Background: Non-negative Matrix Factorization (NMF) has been extensively used in gene expression data. However, most NMF-based methods have single-layer structures, which may achieve poor performance for complex data. Deep learning, with its carefully designed hierarchical structure, has shown significant advantages in learning data features.

Objective: In bioinformatics, on the one hand, to discover differentially expressed genes in gene expression data; on the other hand, to obtain higher sample clustering results. It can provide the reference value for the prevention and treatment of cancer.

Method: In this paper, we apply a deep NMF method called Deep Semi-NMF on the integrated gene expression data.

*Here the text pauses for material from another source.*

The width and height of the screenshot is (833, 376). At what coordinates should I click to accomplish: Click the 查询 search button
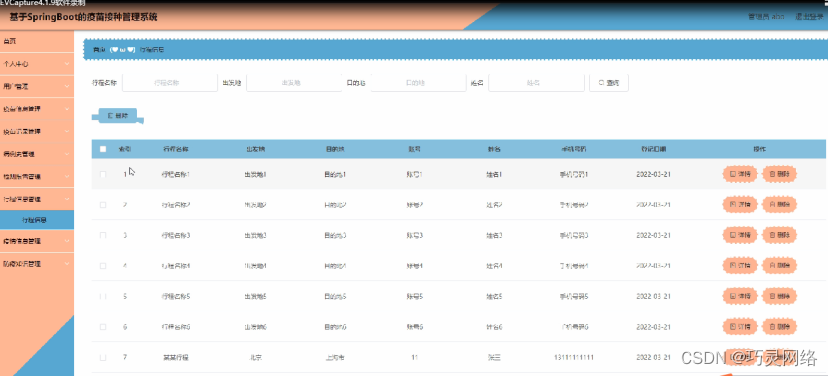pos(609,83)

In each layer, the coefficient matrix is directly decomposed into the basic and coefficient matrix of the next layer. We apply this factorization model on The Cancer Genome Atlas (TCGA) genomic data.

Results: The experimental results demonstrate the superiority of Deep Semi-NMF method in identifying differentially expressed genes and clustering samples.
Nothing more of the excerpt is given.